As of writing, the education and local government codes are now in its final stages while the administrative, internal revenue, electoral, civil service and Indigenous People’s codes are also in the works. There is a need, however, to mainstream these codes for the locals, who are probably still unaware that the crafting of these laws is the heart of the transition period. (READ: [OPINION] Building social capital with the Bangsamoro is a must)
Whether the Parliament can deliver all codes before 2022 or not remains to be seen, but the hope remains intact, especially with the incredible support of the different Members of Parliament.
The Moro Islamic Liberation Front which currently leads the Government of the Day has also rallied behind the “moral governance” advocacy, signaling a new dawn of bureaucratic accountability inspired by the shared faith of the Muslims in the South. In fact, this might be the most important legacy of this interim government: to redefine public service and governance to its core, to portray BARMM as a new system that rejects corruption, and to reimagine the future of the Bangsamoro with all stakeholders involved.
Interim Chief Minister Ahod Balawah Ebrahim, Al Hadj who currently leads the new bureaucracy has also introduced social services to provide for the immediate needs of the once conflict-stricken region, which includes Project TABANG (Tulong Alay sa Bangsamorong Nangangailangan), a special initiative that brings major government services to the people, and the AMBAG (Ayudang Medikal Mula sa Bangsamoro Government) Program, which provides medical assistance to needy constituents of the region should they be confined in 12 partner hospitals of the BARMM Government.
In all fairness, the appreciation from the grassroots is overwhelming, especially those who rallied behind the “YES” campaign last year.

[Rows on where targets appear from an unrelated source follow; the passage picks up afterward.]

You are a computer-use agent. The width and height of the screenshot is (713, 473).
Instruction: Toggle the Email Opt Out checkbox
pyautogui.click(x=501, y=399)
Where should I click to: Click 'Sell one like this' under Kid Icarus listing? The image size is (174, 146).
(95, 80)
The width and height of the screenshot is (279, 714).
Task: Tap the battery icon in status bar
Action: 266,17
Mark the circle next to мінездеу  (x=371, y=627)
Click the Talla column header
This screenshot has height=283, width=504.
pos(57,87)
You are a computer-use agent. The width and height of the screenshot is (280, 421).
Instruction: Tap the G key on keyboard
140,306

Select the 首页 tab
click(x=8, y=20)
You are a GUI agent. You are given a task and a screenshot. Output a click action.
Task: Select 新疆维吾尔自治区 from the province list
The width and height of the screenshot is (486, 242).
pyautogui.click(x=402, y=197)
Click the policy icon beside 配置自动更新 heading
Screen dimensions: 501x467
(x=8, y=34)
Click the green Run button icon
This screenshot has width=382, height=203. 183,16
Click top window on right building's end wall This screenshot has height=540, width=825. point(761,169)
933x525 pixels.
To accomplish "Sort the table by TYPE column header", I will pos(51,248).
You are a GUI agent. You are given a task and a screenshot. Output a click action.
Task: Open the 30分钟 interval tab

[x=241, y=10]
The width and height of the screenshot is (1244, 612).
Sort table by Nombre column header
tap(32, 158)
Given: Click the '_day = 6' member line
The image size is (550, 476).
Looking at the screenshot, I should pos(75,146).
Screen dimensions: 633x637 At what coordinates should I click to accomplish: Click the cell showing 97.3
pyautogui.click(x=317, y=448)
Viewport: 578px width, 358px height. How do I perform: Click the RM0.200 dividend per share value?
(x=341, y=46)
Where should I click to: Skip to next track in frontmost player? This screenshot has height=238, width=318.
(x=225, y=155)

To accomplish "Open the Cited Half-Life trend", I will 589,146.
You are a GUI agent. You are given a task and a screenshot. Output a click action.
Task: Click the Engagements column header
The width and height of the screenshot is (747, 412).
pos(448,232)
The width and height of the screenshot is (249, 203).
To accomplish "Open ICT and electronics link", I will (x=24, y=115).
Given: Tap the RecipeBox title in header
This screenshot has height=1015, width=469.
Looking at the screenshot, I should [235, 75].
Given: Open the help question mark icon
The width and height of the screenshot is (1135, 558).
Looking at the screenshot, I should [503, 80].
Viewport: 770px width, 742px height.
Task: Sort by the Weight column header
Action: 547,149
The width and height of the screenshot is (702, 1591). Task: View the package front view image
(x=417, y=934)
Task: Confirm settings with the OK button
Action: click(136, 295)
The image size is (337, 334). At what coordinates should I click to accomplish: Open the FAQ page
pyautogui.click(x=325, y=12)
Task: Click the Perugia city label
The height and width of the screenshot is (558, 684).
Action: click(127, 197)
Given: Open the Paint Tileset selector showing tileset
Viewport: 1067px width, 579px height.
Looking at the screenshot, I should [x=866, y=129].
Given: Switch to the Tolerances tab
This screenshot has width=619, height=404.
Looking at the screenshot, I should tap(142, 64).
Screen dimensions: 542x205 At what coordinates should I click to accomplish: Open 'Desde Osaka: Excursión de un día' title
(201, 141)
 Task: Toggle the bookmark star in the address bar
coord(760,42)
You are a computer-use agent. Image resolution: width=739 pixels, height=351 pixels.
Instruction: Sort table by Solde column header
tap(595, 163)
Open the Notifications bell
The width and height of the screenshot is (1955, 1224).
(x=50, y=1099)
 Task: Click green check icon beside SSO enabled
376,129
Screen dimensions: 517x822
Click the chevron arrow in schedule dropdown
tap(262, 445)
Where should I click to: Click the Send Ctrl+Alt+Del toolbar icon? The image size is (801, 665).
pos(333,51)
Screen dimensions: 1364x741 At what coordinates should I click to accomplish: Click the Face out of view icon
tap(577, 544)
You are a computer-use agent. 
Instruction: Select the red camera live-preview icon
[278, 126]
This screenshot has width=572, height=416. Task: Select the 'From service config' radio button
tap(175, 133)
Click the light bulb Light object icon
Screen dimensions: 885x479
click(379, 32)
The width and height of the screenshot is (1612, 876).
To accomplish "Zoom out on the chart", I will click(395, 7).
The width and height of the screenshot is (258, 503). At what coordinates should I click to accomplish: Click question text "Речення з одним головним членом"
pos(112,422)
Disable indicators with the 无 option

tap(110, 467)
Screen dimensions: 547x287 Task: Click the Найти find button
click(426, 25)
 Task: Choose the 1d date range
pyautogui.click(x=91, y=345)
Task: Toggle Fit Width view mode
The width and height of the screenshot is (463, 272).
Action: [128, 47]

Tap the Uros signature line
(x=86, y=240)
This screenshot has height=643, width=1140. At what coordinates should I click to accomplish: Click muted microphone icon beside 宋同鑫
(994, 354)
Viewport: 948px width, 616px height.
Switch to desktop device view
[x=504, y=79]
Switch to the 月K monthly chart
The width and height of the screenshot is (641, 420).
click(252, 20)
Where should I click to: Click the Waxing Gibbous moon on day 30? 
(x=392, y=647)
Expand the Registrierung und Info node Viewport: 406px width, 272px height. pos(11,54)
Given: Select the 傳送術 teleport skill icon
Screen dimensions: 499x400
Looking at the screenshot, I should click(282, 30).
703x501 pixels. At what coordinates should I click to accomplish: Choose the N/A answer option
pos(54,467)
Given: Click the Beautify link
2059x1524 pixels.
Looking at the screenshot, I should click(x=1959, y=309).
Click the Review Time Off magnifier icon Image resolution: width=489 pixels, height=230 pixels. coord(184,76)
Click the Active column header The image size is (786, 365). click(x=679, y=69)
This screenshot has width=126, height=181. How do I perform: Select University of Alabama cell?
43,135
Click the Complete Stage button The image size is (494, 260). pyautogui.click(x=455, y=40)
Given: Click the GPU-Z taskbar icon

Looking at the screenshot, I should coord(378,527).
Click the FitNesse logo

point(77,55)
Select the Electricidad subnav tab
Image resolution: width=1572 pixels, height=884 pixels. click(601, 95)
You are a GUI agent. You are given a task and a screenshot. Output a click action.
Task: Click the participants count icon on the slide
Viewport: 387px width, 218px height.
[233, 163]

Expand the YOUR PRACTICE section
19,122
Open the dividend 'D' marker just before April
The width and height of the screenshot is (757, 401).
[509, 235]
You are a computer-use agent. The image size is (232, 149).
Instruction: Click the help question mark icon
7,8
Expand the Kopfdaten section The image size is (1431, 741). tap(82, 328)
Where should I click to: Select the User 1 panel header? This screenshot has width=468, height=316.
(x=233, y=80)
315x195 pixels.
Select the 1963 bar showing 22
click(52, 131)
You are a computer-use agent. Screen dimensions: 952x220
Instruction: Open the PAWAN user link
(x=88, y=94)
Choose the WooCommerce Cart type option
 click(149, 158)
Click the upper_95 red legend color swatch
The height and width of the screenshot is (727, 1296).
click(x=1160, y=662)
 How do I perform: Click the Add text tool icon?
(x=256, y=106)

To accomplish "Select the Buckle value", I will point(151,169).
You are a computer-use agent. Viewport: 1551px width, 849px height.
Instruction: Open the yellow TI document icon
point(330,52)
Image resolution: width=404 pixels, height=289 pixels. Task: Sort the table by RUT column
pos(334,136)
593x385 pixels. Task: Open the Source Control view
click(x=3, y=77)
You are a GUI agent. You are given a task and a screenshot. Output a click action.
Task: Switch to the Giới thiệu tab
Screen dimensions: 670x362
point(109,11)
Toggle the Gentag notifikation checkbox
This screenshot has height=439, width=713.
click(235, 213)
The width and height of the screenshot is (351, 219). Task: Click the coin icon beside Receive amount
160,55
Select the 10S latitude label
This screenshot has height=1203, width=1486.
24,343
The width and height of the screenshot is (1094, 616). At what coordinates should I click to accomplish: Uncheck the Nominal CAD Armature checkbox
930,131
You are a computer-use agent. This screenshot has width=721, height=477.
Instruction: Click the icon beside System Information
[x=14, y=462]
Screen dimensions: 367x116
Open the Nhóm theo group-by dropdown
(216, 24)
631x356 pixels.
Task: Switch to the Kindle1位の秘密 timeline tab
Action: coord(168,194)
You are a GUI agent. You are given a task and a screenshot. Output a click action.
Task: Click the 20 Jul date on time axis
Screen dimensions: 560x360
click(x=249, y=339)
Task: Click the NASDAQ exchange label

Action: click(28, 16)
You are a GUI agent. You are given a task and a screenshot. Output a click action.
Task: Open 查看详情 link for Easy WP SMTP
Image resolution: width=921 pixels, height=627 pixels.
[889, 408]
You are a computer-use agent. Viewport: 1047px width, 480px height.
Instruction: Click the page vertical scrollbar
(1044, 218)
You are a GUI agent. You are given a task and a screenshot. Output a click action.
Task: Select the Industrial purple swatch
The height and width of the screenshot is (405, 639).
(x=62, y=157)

Of course, the region is currently on its feet to see how the new government will utilize and safeguard the unprecedented P65 billion block grant, and how it will address the socio-economic conditions of the Bangsamoro.
The first year of the Bangsamoro Government has seen its share of challenges. For example, the pressing issues on the separation pay of some employees from the defunct ARMM, the heated discussions on the inclusion of Cotabato City, the rehabilitation of Marawi City, and the entry of the new members of the bureaucracy through the Job Portal, among many others, are valid concerns that will contribute to the lasting legacy of this transition period.
It is important to acknowledge that the MILF is also undergoing its normalization track, as prescribed in the Comprehensive Agreement on the Bangsamoro. So, the transition phase is truly wholistic by nature through the bureaucracy and through social interventions on the ground.
While skepticism will remain, the Bangsamoro needs to pull everyone together, regardless of affiliation, ethno-linguistic group, or ideology, because at the end of the day, we will be the ones who will collectively redefine what it means to be Bangsamoro and redirect its future towards progress, development, and most importantly, self-determination.
Jorjani Sinsuat is a youth leader and writer currently working for the Bangsamoro Autonomous Region in Muslim Mindanao's Bureau of Public Information. Sinsuat is known for his work in preventing and countering violent extremism, and his efforts in engaging conversations on the Bangsamoro Peace Process in various academic and socio-civic platforms.